Adesso serve anche l’affidabilità dei politici
L’ormai noiosa “verifica” di Governo, sempre più lunga e sempre più misteriosa, si caratterizza sostanzialmente per un solo aspetto: come recuperare più potere all’interno dell’esecutivo. Una riflessione banale che, però, è ormai nota quasi a tutti. Almeno a quelli che seguono le stanche e sempre più contorte vicende politiche italiane. Peccato che il tutto avvenga sulla pelle dei cittadini italiani che, in questa fase storica difficile e drammatica per molti, non sono particolarmente sensibili alle richieste di potere del partito di Renzi nè delle ambizioni di chi sta costruendo, all’interno del Pd e dei 5 stelle, nuovi organigrammi. Cioè, uscendo dalla metafora, la ennesima e sempreverde richiesta di nuovi ministri e nuovi sottosegretari. Ma quel che emerge in modo persin plateale da questa situazione ingarbugliata e un po’ ipocrita, è la perdita di credibilità e di autorevolezza della classe politica. In particolare della sua affidabilità. Sulla coerenza è inutile insistere tale è la dissociazione radicale tra ciò che si dice pubblicamente e ciò che si fa concretamente.
Del resto, che da qualche tempo nella politica italiana ci siano solo più i “capi” e non più i “leader, è cosa sufficientemente nota per essere ulteriormente descritta.
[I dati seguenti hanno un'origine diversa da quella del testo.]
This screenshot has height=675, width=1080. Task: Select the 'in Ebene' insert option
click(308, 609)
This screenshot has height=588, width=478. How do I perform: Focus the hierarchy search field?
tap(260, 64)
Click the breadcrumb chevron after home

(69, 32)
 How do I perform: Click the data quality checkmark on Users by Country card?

Un processo che è anche il frutto del tramonto dei partiti politici organizzati, radicati nel territorio e socialmente rappresentativi, a cui sono subentrati i partiti personali, del capo o del guru, a seconda dei vari soggetti in campo. Di fatto, cartelli elettorali. Un contesto che certamente non rafforza la credibilità della politica e, soprattutto, dei partiti per non parlare dei politici. E questo ce lo dicono periodicamente vari sondaggi, soprattutto quelli che sono imparziali ed oggettivi.
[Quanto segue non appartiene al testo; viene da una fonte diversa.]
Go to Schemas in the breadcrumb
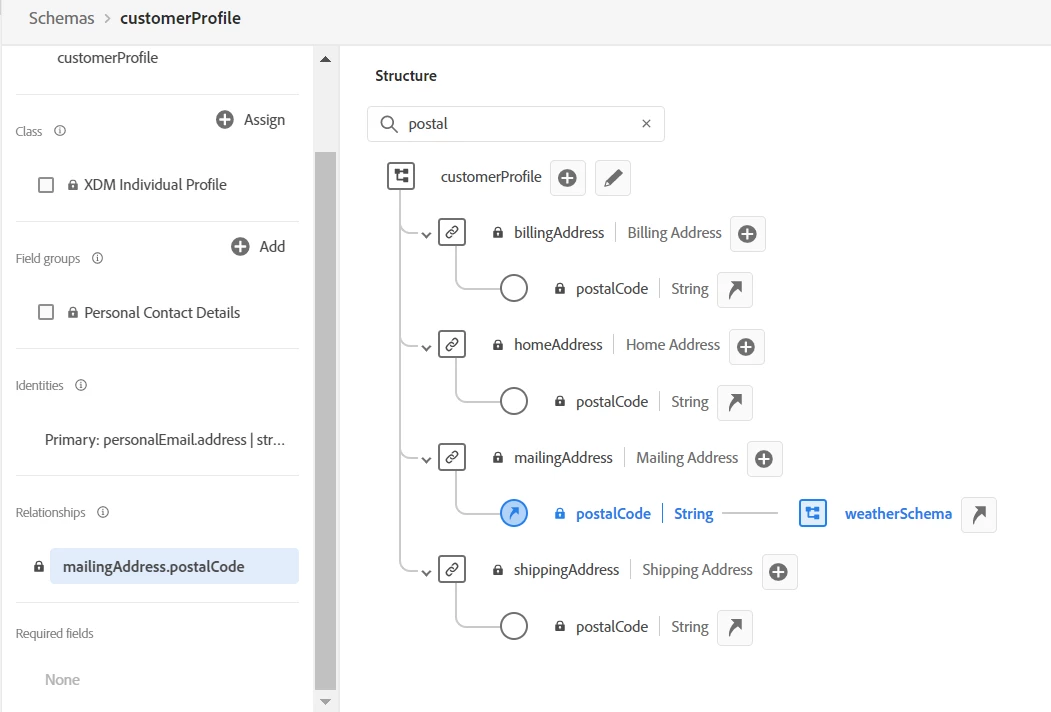This screenshot has width=1051, height=712. [62, 18]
Ora, il tutto purtroppo si incastra in una cornice trasformistica dove il richiamo alla coerenza politica, alla lungimiranza programmatica e alla serietà istituzionale suona quasi anacronistico. Al riguardo, è appena sufficiente osservare con attenzione e senza spirito polemico o settario il comportamento concreto di alcuni di questi presunti “capi” politici per rendersi conto che l’inaffidabilità è diventata la regola per eccellenza dell’azione quotidiana nella dialettica politica. E anche questo ce lo confermano varie analisi demoscopiche. E tutto ciò che aleggia attorno alla sempre più misteriosa “crisi di governo” ne è un esempio plateale, appunto. Gli annunci e le solenni dichiarazioni che vengono sfornate in batteria sono puntualmente smentite nell’arco di poche ore e altrettanto puntualmente rinnegate e ribaltate nell’arco di pochi giorni.
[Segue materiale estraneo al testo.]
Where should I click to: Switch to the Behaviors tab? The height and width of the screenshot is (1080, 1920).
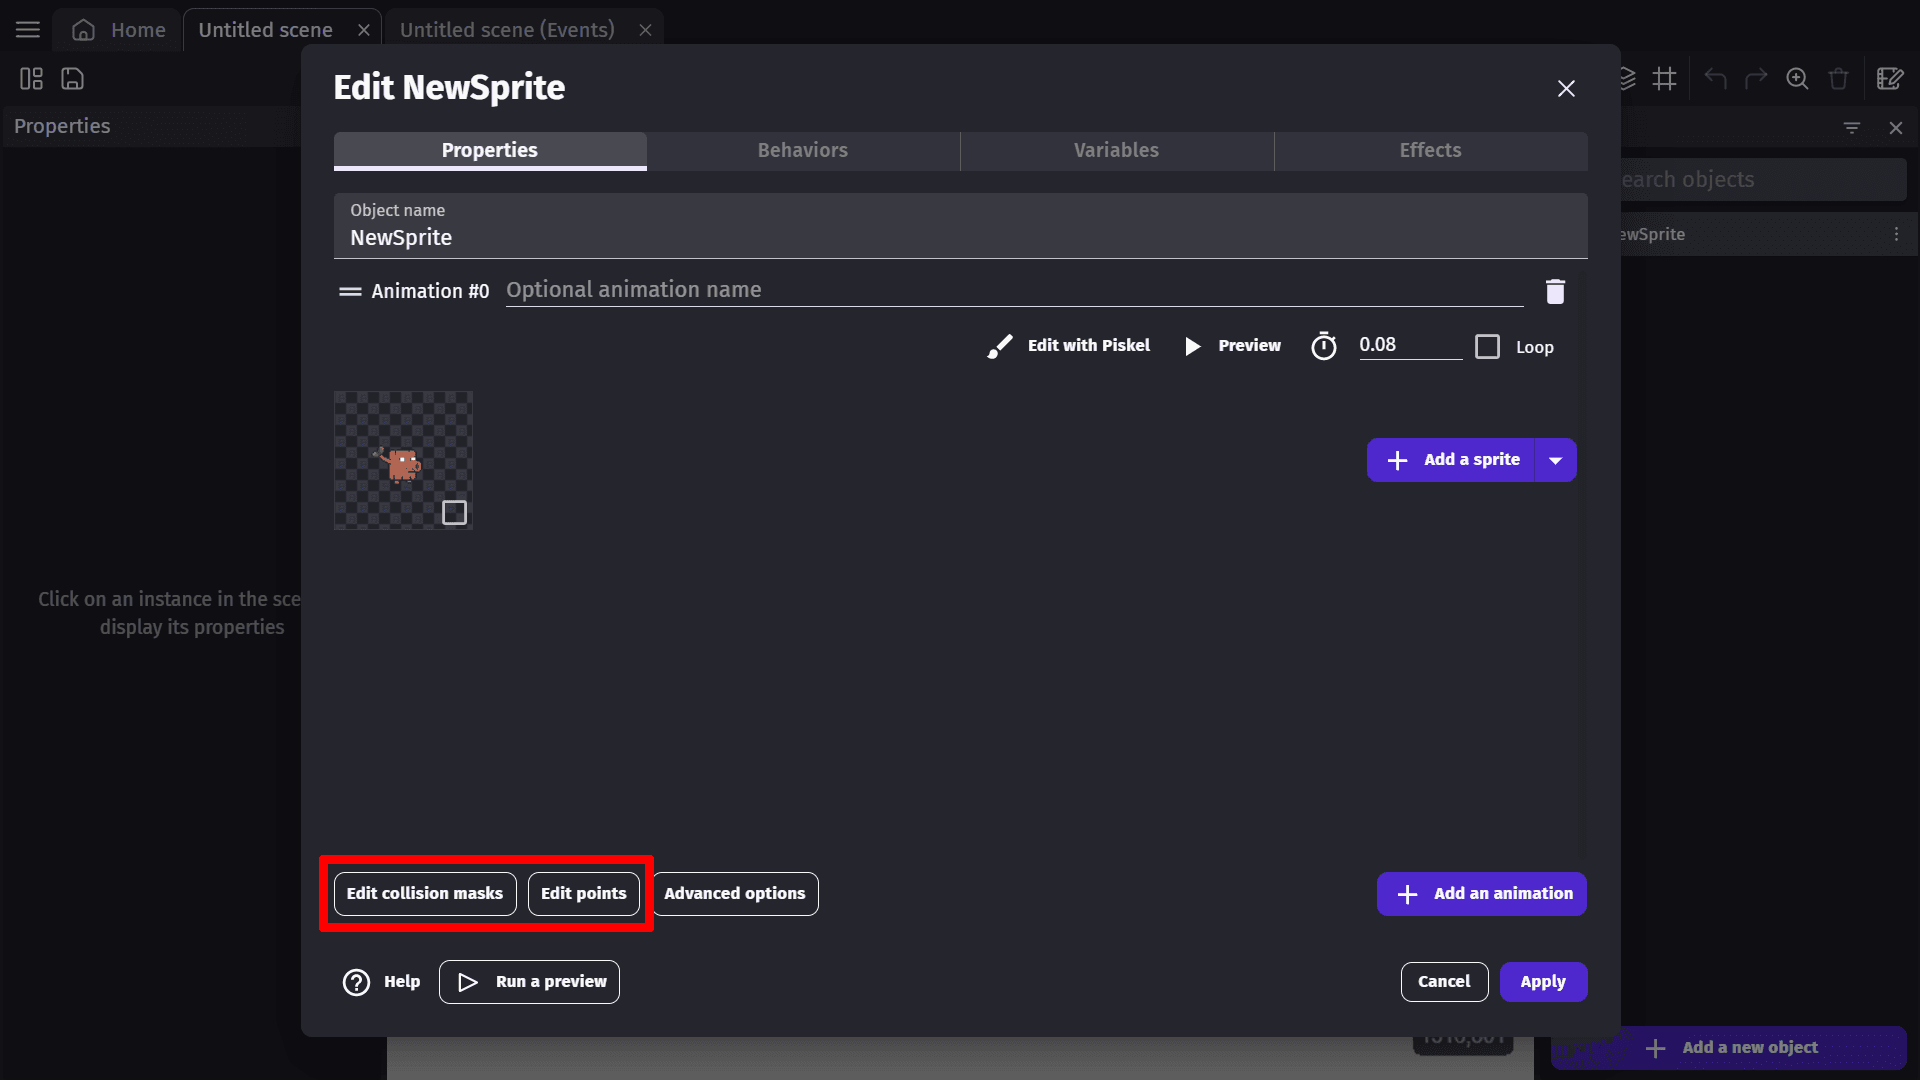pyautogui.click(x=802, y=150)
Se noi dovessimo registrare, pur senza esercitarsi in alcun commento e per fare un solo esempio, gli annunci solenni che vengono fatti nei vari talk show e poi verificarli con i concreti comportamenti parlamentari ci sarebbe da restare basiti. Gli esempi, come ovvio, si potrebbero moltiplicare ma ci sono delle evidenze talmente plateali che non possono passare inosservate anche di fronte agli sguardi più disinteressati. Insisto su questo elemento per un semplice motivo. I sondaggisti più quotati ed accreditati ci dicono in modo sempre più pressante che la caduta di credibilità della politica, dei partiti e delle stesse istituzioni democratiche è preoccupante. Il tutto avviene in un clima dove le disuguaglianze sociali crescono, la povertà aumenta e la disoccupazione assume connotati inquietanti. L’assenza di credibilità della politica e, nello specifico, di chi momentaneamente è alla guida dei vari cartelli elettorali, non aiuta ma addirittura aggrava il contesto generale. Ecco perchè richiamare l’inaffidabilità crescente di alcuni settori della politica contemporanea è giusto e doveroso.
Al contempo, però, è importante anche stimolare e suggerire un dibattito affinchè il recupero della credibilità, della serietà e soprattutto della affidabilità della classe politica non sia solo una esortazione o un richiamo retorico ma, al contrario, rappresenti una spinta per ridare fiducia ad una dimensione, quella politica appunto, che resta cruciale e decisiva per le sorti della nostra società. Perchè l’assenza di una “buona politica”, per dirla con l’indimenticabile Mino Martinazzoli, genera, inevitabilmente, anche la caduta di credibilità dell’intero sistema democratico. E non credo che, in questa fase difficile e drammatica per tutti, possiamo anche permetterci il lusso di avere una nuova crisi morale ed etica della nostra democrazia.